Scams continued to drive an increase in overall crime in the first half of 2022, when $227.8 million was lost to the top 10 scam types.
Job scams, in particular, topped the list of scam types, with more than 3,500 cases reported and more than $58 million lost, according to Singapore Police Force’s (SPF) statistics.
And out of the $633.3 million lost to scams in Singapore for 2021, almost $25 million was lost by migrant workers.
As of June 2022, the foreign workforce numbers more than 1.3 million of Singapore’s 5.64 million population.
More than half of the 1.3 million foreign workers are migrant domestic workers or work permit holders in the construction, marine shipyard and process sectors.
This group typically earns the least; migrant domestic workers, on average, earn $600 a month, and construction workers about $800 a month.
With a salary like that, it is only natural for them to want to earn more money.
But NTUC Deputy Secretary-General Desmond Tan said at an International Migrants Day event in 2022: “Migrant workers who come to Singapore to earn a better living for themselves and loved ones back home are often vulnerable to their new environment due to language or cultural barriers.”
To address the growing concern of scams amongst migrant workers, the Migrant Workers’ Centre (MWC) and SPF started a pilot outreach programme in mid-2022.
The programme involves MWC ambassadors, who are migrant workers themselves. These ambassadors go around Little India and Rochor to educate migrant workers on identifying scams and navigating online platforms safely.
MWC started the ambassador programme in 2013 for migrant workers to help their peers who face problems working in Singapore.
There are currently more than 3,600 MWC ambassadors.
Two are 42-year-old Sumun Biswas from Bangladesh and 35-year-old Than Zaw Win from Myanmar (pictured in top photo).
Currently a hydraulic operator, Sumun has been working in Singapore for the past 15 years. Zaw has been in Singapore for 10 years and is a drafting engineer.
Sumun has been an ambassador since COVID-19, while Zaw became an ambassador in 2021. They both regularly volunteer with MWC on various events, such as the scam outreach programme.

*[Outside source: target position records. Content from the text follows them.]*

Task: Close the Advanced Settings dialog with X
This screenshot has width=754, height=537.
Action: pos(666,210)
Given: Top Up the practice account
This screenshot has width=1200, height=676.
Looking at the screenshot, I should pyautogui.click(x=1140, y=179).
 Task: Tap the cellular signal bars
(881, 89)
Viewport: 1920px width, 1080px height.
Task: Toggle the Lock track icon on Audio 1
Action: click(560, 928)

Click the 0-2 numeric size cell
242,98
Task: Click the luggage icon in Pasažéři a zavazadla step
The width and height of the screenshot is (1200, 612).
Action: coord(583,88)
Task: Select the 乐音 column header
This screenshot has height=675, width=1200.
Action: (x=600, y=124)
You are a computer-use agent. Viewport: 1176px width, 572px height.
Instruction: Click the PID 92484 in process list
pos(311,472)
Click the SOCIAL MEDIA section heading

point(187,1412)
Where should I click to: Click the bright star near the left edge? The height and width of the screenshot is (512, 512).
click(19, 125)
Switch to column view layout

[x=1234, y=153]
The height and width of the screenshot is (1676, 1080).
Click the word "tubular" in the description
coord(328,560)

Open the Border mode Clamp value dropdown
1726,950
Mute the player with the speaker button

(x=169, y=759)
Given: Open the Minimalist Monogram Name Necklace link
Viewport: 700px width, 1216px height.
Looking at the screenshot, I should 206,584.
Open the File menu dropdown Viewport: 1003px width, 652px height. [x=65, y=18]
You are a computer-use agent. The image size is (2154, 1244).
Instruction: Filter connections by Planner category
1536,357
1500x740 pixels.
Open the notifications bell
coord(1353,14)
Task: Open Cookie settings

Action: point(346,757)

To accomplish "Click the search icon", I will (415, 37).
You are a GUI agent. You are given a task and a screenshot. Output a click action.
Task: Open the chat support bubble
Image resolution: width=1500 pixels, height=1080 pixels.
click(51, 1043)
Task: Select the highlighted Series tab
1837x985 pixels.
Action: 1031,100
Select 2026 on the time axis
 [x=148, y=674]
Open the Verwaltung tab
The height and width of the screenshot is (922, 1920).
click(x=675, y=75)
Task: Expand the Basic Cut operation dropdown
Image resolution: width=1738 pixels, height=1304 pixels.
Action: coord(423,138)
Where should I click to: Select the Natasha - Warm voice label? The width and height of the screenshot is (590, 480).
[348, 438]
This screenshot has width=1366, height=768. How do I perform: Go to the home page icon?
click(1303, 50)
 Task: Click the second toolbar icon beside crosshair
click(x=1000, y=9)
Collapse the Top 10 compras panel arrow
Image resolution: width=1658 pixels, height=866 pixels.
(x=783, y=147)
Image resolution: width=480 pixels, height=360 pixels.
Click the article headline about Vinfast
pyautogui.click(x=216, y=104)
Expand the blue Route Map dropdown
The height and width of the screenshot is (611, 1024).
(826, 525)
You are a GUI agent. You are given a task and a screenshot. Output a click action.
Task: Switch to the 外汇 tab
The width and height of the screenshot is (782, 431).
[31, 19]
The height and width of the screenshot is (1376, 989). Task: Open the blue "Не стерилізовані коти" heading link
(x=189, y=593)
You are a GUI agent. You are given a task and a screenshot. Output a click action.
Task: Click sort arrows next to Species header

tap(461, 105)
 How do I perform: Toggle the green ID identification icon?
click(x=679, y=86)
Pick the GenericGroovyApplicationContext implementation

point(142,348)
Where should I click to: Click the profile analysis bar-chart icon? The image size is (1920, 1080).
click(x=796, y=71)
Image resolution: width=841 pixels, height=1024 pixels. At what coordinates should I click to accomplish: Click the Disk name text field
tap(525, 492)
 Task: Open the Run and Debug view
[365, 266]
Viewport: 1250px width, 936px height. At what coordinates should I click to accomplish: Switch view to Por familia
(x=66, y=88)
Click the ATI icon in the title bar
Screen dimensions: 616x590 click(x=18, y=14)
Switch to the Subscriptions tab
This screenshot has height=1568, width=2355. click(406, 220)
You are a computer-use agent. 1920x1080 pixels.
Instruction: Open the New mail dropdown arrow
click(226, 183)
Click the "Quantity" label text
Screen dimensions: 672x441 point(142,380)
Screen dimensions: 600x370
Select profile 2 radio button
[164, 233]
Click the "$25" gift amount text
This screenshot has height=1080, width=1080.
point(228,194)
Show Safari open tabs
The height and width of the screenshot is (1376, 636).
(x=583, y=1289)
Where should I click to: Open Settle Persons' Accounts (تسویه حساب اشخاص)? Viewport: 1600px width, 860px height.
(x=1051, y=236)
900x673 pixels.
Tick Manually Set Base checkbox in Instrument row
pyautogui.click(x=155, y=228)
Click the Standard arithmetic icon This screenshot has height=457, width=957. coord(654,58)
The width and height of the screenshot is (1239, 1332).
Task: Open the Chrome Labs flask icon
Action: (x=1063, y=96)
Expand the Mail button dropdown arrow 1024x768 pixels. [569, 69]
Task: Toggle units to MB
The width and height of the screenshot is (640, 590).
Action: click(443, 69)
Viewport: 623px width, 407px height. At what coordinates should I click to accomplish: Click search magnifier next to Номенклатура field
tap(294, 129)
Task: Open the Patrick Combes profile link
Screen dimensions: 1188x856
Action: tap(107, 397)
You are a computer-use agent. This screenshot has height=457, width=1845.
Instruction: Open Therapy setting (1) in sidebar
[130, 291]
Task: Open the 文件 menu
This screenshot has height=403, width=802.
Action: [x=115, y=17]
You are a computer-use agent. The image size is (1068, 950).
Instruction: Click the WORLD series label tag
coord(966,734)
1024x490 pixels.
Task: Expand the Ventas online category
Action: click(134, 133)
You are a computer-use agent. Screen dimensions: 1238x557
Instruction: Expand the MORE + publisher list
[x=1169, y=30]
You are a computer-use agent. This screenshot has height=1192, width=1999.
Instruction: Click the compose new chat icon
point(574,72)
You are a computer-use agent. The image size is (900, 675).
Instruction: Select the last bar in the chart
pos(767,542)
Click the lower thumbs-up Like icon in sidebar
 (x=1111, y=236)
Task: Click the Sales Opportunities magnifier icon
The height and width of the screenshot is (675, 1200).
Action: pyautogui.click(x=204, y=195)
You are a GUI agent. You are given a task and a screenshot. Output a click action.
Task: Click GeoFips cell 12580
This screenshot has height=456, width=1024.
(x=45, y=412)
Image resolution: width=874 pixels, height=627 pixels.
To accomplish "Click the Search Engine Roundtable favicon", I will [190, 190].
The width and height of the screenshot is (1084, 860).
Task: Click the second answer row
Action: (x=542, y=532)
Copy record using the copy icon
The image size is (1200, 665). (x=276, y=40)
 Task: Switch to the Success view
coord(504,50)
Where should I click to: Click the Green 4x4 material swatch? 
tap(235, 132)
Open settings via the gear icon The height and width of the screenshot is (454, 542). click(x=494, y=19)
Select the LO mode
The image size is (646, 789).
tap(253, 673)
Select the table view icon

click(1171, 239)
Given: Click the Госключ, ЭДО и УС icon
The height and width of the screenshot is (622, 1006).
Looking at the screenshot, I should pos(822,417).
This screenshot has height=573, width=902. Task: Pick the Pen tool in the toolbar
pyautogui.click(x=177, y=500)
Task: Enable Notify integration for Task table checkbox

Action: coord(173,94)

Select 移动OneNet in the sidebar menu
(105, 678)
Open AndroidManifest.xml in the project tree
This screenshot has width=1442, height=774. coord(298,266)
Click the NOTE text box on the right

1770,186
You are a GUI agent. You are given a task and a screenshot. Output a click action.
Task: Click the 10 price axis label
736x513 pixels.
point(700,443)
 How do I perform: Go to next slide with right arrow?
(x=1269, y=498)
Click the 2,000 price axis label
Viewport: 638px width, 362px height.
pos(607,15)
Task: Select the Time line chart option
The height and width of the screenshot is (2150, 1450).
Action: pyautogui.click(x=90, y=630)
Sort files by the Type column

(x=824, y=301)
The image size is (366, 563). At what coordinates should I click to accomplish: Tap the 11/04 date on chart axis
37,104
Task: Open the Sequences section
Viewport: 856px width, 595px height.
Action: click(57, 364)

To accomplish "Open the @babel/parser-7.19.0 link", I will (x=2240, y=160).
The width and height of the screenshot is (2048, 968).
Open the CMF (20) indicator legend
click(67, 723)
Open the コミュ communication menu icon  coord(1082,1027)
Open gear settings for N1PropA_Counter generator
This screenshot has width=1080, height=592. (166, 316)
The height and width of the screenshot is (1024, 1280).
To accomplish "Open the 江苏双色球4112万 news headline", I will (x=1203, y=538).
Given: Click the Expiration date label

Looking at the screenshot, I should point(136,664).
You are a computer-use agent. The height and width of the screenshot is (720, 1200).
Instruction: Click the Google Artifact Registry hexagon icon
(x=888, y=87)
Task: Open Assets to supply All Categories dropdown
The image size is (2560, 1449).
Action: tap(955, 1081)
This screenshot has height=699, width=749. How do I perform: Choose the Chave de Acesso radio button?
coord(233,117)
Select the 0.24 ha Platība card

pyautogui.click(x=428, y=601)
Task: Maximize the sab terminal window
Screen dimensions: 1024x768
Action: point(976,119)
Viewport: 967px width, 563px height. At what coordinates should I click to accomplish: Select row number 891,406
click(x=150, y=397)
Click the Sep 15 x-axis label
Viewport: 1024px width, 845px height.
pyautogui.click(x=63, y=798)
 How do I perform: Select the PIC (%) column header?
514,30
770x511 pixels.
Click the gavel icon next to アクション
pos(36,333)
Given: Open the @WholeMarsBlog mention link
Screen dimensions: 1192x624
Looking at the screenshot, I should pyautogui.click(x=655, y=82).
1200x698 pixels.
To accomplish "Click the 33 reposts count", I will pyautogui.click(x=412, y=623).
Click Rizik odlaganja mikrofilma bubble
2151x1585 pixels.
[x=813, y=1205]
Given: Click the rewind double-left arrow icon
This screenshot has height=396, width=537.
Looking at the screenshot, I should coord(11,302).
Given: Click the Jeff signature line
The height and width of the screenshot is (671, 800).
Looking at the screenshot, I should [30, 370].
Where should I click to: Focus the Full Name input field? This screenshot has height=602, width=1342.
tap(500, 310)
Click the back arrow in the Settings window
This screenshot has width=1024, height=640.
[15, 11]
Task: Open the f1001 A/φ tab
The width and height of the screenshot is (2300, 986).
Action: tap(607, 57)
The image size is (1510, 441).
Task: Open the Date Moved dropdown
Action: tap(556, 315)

Breaking Language and Cultural Barriers
Sumun said most migrant workers could not speak fluent English when working in Singapore.
To break the language and cultural barriers, MWC Head (Unions & Projects) Sathish Naidu said that ambassadors are selected so that migrant workers are responsive and understand the issue.
Sathish added: “We take this very seriously because it is to educate and inform and create awareness with all our migrant worker brothers with our ambassadors.
“We see this as an important tool to continuously work with SPF so that our workers can identify and understand their roles in Singapore.”
The pilot programme will end in February 2023, and the subsequent engagements will follow.